The reliability of results obtained by the existing ear feature point extraction method is poor, and the selected ear feature point is not beneficial to the use in biological feature recognition or ergonomic design.

Disclosure of Invention

The embodiment of the application provides a feature point selection method, a terminal and a storage medium, which can solve the problem of low reliability of the current ear feature point.
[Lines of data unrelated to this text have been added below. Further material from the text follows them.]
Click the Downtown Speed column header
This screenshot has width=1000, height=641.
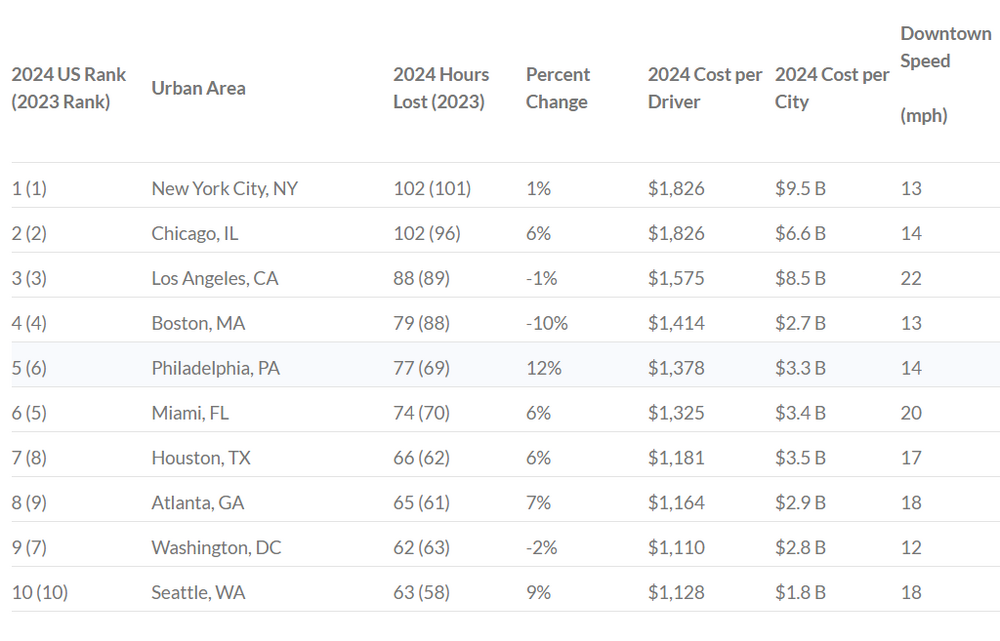(x=945, y=74)
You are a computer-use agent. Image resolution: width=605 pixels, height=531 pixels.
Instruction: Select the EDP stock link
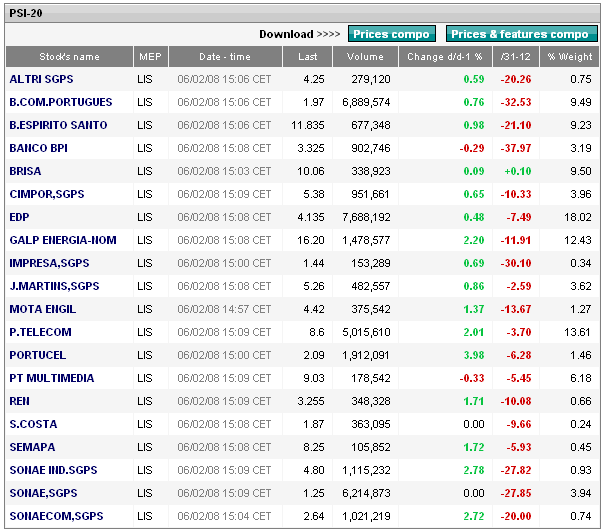[19, 217]
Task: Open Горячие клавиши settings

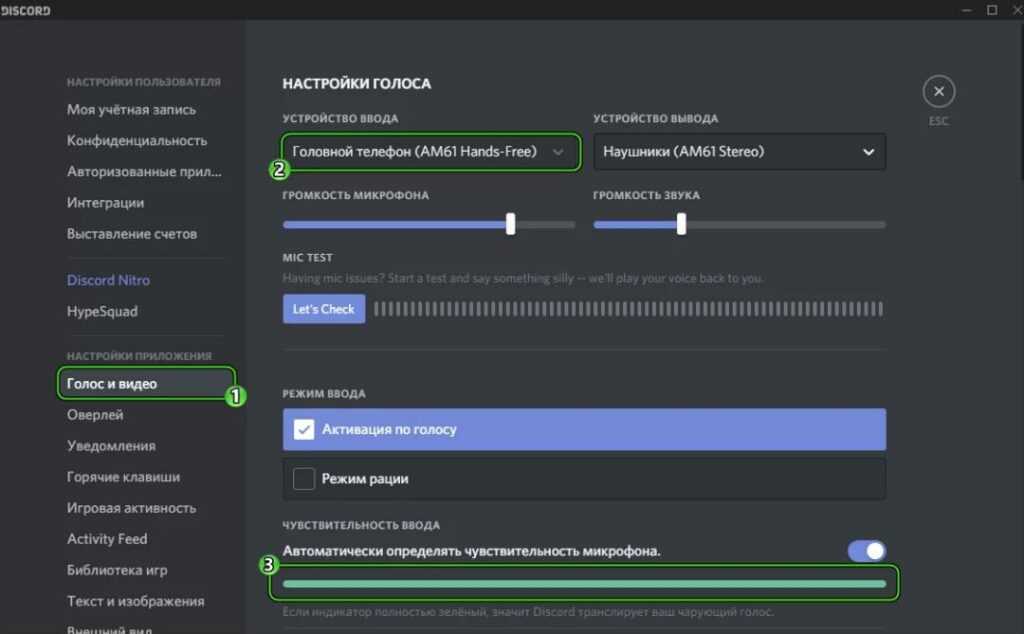Action: click(x=123, y=477)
A first aspect of the embodiments of the present application provides a feature point selection method, including:

acquiring a plurality of first ear images, wherein the plurality of first ear images are ear images of the same human ear;

respectively identifying ear feature points in each first ear image, wherein the number of the ear feature points in each first ear image is greater than 1;

respectively calculating the combination characteristics of the ear characteristic points in each first ear image;

according to the combination characteristics, screening out target ear images from the first ear images, and obtaining target feature points according to the ear feature points of the target ear images.

A second aspect of the embodiments of the present application provides a feature point selection apparatus, including:

the device comprises an acquisition unit, a processing unit and a display unit, wherein the acquisition unit is used for acquiring a plurality of first ear images which are ear images of the same human ear;

the identification unit is used for respectively identifying ear feature points in each first ear image, and the number of the ear feature points in each first ear image is greater than 1;

a calculating unit, configured to calculate a combined feature of the ear feature points in each of the first ear images, respectively;

and the determining unit is used for screening out a target ear image from the plurality of first ear images according to the combined features, and obtaining a target feature point according to the ear feature point of the target ear image.

A third aspect of the embodiments of the present application provides a terminal, including a memory, a processor, and a computer program stored in the memory and executable on the processor, where the processor implements the steps of the method when executing the computer program.

A fourth aspect of the embodiments of the present application provides a computer-readable storage medium, which stores a computer program, and when the computer program is executed by a processor, the computer program implements the steps of the above method.

A fifth aspect of embodiments of the present application provides a computer program product, which when run on a terminal, causes the terminal to perform the steps of the method.

It is understood that the beneficial effects of the second aspect to the fifth aspect can be referred to the related description of the first aspect, and are not described herein again.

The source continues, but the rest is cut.